>> BEGIN Input records

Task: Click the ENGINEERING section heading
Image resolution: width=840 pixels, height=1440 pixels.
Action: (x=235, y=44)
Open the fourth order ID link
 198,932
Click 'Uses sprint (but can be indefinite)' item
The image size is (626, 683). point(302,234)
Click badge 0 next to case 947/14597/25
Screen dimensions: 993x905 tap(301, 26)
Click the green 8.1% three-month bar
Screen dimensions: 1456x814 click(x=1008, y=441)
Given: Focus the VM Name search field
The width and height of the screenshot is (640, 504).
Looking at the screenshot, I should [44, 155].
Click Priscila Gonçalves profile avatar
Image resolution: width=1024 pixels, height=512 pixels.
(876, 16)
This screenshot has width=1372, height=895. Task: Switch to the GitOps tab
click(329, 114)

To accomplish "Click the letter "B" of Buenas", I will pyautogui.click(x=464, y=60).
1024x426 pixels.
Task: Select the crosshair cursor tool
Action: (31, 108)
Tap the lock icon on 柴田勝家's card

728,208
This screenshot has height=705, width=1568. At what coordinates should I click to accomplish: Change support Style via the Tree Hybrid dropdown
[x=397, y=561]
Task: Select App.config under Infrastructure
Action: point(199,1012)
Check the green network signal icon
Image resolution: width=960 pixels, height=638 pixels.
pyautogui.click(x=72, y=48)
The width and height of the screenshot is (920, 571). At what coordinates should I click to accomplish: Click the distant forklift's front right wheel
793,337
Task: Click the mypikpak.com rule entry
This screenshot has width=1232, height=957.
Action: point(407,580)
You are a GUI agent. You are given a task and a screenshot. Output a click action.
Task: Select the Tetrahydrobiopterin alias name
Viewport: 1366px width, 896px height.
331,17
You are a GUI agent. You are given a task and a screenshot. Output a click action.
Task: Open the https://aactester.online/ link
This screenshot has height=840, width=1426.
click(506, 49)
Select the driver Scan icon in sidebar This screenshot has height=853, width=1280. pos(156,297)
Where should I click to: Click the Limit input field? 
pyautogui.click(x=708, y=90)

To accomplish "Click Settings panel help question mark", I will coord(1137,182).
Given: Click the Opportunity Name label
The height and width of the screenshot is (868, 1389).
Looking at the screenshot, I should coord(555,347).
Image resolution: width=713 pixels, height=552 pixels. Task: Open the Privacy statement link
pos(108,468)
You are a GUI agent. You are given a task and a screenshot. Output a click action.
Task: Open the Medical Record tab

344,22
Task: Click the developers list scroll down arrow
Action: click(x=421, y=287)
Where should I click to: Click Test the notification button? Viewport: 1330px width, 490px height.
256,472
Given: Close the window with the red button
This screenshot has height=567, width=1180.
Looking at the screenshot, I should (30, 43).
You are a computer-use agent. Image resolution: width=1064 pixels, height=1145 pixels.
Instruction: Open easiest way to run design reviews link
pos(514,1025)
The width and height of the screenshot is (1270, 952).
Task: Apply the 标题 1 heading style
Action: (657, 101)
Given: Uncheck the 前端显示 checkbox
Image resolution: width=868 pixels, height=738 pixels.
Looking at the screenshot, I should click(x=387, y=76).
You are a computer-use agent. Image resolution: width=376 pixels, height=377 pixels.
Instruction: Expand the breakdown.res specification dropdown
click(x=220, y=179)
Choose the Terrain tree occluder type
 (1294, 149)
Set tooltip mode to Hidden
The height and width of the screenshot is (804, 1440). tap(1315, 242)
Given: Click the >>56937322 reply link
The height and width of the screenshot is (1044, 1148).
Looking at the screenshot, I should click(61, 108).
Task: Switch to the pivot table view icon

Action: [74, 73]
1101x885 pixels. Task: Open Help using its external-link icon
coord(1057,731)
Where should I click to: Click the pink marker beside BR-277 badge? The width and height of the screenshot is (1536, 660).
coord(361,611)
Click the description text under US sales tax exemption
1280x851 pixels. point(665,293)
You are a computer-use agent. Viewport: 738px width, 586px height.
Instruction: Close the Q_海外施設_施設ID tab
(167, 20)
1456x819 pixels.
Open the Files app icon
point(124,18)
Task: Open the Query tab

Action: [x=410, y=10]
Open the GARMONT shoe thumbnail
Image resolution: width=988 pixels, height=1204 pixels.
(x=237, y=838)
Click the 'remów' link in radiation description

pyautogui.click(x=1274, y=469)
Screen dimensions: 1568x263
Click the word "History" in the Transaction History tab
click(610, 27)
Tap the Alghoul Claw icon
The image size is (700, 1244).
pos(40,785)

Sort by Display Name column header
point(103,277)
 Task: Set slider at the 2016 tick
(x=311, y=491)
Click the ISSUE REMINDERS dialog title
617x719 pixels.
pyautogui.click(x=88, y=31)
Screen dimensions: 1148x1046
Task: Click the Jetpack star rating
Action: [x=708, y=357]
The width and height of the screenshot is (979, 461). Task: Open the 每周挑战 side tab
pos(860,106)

>> END Input records

• _Set exercise_
Transcribe every one of the records above verbatim, line by line.

• _Output for this exercise_
Task: Click the ENGINEERING section heading
Image resolution: width=840 pixels, height=1440 pixels.
Action: (x=235, y=44)
Open the fourth order ID link
 198,932
Click 'Uses sprint (but can be indefinite)' item
The image size is (626, 683). point(302,234)
Click badge 0 next to case 947/14597/25
Screen dimensions: 993x905 tap(301, 26)
Click the green 8.1% three-month bar
Screen dimensions: 1456x814 click(x=1008, y=441)
Given: Focus the VM Name search field
The width and height of the screenshot is (640, 504).
Looking at the screenshot, I should [44, 155].
Click Priscila Gonçalves profile avatar
Image resolution: width=1024 pixels, height=512 pixels.
(876, 16)
This screenshot has width=1372, height=895. Task: Switch to the GitOps tab
click(329, 114)

To accomplish "Click the letter "B" of Buenas", I will pyautogui.click(x=464, y=60).
1024x426 pixels.
Task: Select the crosshair cursor tool
Action: (31, 108)
Tap the lock icon on 柴田勝家's card

728,208
This screenshot has height=705, width=1568. At what coordinates should I click to accomplish: Change support Style via the Tree Hybrid dropdown
[x=397, y=561]
Task: Select App.config under Infrastructure
Action: point(199,1012)
Check the green network signal icon
Image resolution: width=960 pixels, height=638 pixels.
pyautogui.click(x=72, y=48)
The width and height of the screenshot is (920, 571). At what coordinates should I click to accomplish: Click the distant forklift's front right wheel
793,337
Task: Click the mypikpak.com rule entry
This screenshot has width=1232, height=957.
Action: point(407,580)
You are a GUI agent. You are given a task and a screenshot. Output a click action.
Task: Select the Tetrahydrobiopterin alias name
Viewport: 1366px width, 896px height.
331,17
You are a GUI agent. You are given a task and a screenshot. Output a click action.
Task: Open the https://aactester.online/ link
This screenshot has height=840, width=1426.
click(506, 49)
Select the driver Scan icon in sidebar This screenshot has height=853, width=1280. pos(156,297)
Where should I click to: Click the Limit input field? 
pyautogui.click(x=708, y=90)

To accomplish "Click Settings panel help question mark", I will coord(1137,182).
Given: Click the Opportunity Name label
The height and width of the screenshot is (868, 1389).
Looking at the screenshot, I should coord(555,347).
Image resolution: width=713 pixels, height=552 pixels. Task: Open the Privacy statement link
pos(108,468)
You are a GUI agent. You are given a task and a screenshot. Output a click action.
Task: Open the Medical Record tab

344,22
Task: Click the developers list scroll down arrow
Action: click(x=421, y=287)
Where should I click to: Click Test the notification button? Viewport: 1330px width, 490px height.
256,472
Given: Close the window with the red button
This screenshot has height=567, width=1180.
Looking at the screenshot, I should (30, 43).
You are a computer-use agent. Image resolution: width=1064 pixels, height=1145 pixels.
Instruction: Open easiest way to run design reviews link
pos(514,1025)
The width and height of the screenshot is (1270, 952).
Task: Apply the 标题 1 heading style
Action: (657, 101)
Given: Uncheck the 前端显示 checkbox
Image resolution: width=868 pixels, height=738 pixels.
Looking at the screenshot, I should click(x=387, y=76).
You are a computer-use agent. Image resolution: width=376 pixels, height=377 pixels.
Instruction: Expand the breakdown.res specification dropdown
click(x=220, y=179)
Choose the Terrain tree occluder type
 (1294, 149)
Set tooltip mode to Hidden
The height and width of the screenshot is (804, 1440). tap(1315, 242)
Given: Click the >>56937322 reply link
The height and width of the screenshot is (1044, 1148).
Looking at the screenshot, I should click(61, 108).
Task: Switch to the pivot table view icon

Action: [74, 73]
1101x885 pixels. Task: Open Help using its external-link icon
coord(1057,731)
Where should I click to: Click the pink marker beside BR-277 badge? The width and height of the screenshot is (1536, 660).
coord(361,611)
Click the description text under US sales tax exemption
1280x851 pixels. point(665,293)
You are a computer-use agent. Viewport: 738px width, 586px height.
Instruction: Close the Q_海外施設_施設ID tab
(167, 20)
1456x819 pixels.
Open the Files app icon
point(124,18)
Task: Open the Query tab

Action: [x=410, y=10]
Open the GARMONT shoe thumbnail
Image resolution: width=988 pixels, height=1204 pixels.
(x=237, y=838)
Click the 'remów' link in radiation description

pyautogui.click(x=1274, y=469)
Screen dimensions: 1568x263
Click the word "History" in the Transaction History tab
click(610, 27)
Tap the Alghoul Claw icon
The image size is (700, 1244).
pos(40,785)

Sort by Display Name column header
point(103,277)
 Task: Set slider at the 2016 tick
(x=311, y=491)
Click the ISSUE REMINDERS dialog title
617x719 pixels.
pyautogui.click(x=88, y=31)
Screen dimensions: 1148x1046
Task: Click the Jetpack star rating
Action: [x=708, y=357]
The width and height of the screenshot is (979, 461). Task: Open the 每周挑战 side tab
pos(860,106)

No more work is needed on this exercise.